The quite baffling outcome of this situation was that this commitment to security by obscurity (and clearly the attempt to lock folk into an ecosystem and protect proprietary information) on the part of John Deere actually may have resulted in a measurable undermining of the food security of the United States. It was (and continues to be) an immeasurable phenomenon - as farmers will - for obvious reasons, not confess to breaching the licence agreement.

Will there be - for example, a flash point in the near future where 35% of the tractors that keep America fed seize up or fall foul of a ransomware attack, and John Deere will be able to deny any involvement despite creating the conditions by which the vulnerability was introduced? It certainly is possible.

That is, unless the attack targets their standard and unaltered system - discovered in 2021 to be running an insecure version of Linux with a pathway to root access

The clear takeaway for me is that on the grandest and most important scales we are still using secrecy as synonymous with security. This is a dated opinion as Information Security is a provable and binary state of secure or insecure. The only way to continuously assess this state is with systems of accountability in testing and auditing. We would not suggest that the physical security of a premises could be enhanced enough by hiding it that doing so would negate any need for any perimeter protections. When it comes to components of Critical National Infrastructure, these mechanisms of obfuscation seem to create the inevitability of insecure systems. They seem to be in operation only to protect the companies or bodies that produce and benefit from the use of the systems - whether they are secure or not.

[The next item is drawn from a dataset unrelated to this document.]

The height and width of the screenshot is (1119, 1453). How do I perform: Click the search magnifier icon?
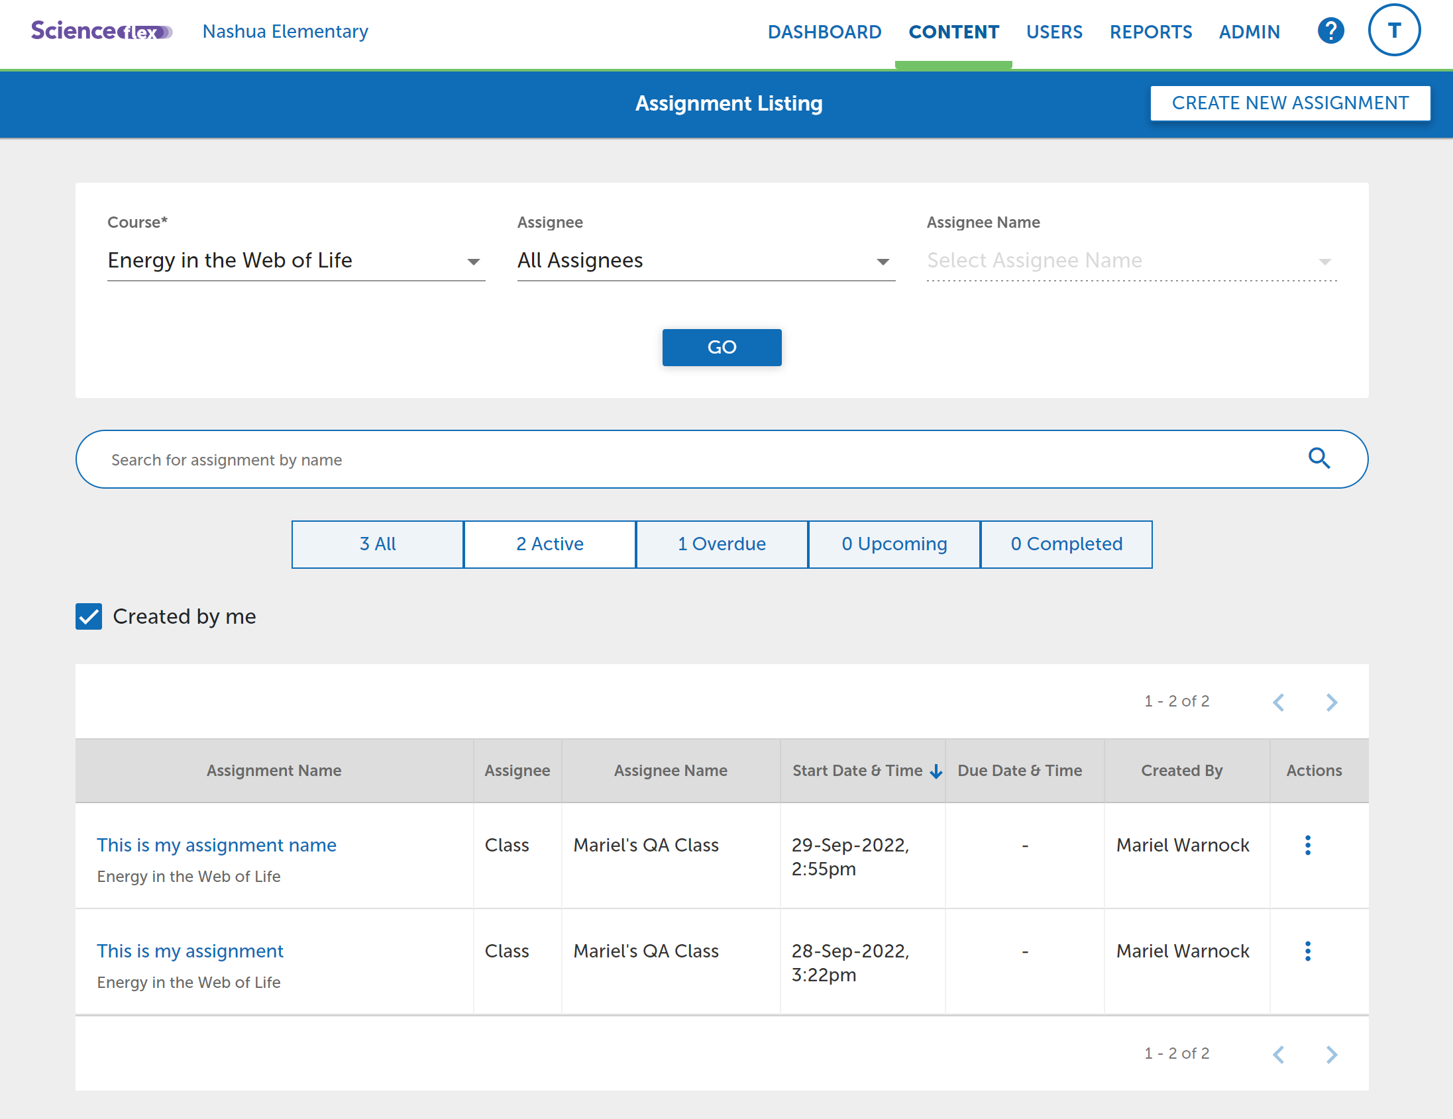click(x=1319, y=458)
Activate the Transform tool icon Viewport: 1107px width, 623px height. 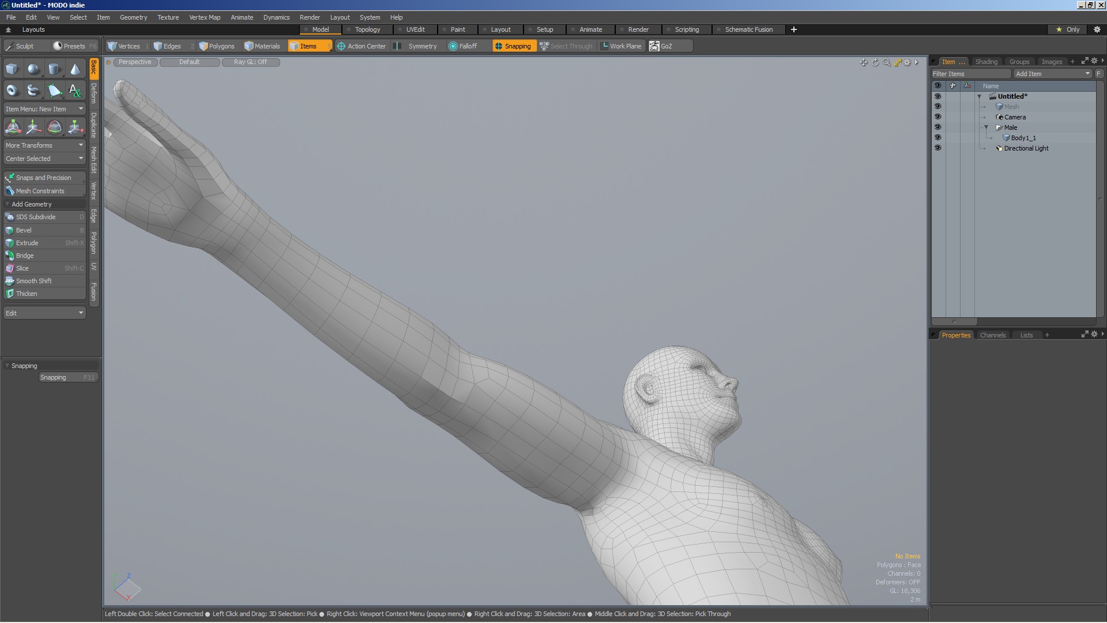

On the other side of this same coin is the ongoing use by bad actors of open and transparent systems, which - by their open nature, have seen more attention from researchers and improvement over many iterations. It feels nonsensical to me that I can configure a laptop using open source encryption technology that denies access to even the most funded and motivated government actors or agencies, but that our own police communications are susceptible to interception by virtue of the nature of the company that produces their hardware.

We should use the very same logic we apply to the industries that are so essential to the fabric of our nations and economies that we determine them to be ‘Critical National Infrastructure’, to identify and bring into protection the software that enables their secure operation. This software should be open and available where possible so that it can benefit from the security features that the community-focused, peer-to-peer internet manages to bring to other such examples. It would be a monumental - but most useful, task. To do anything less than this makes inevitable the next TETRA:BURST, wherein we discover that the Information Security we rely on to save lives is built on foundations of sand.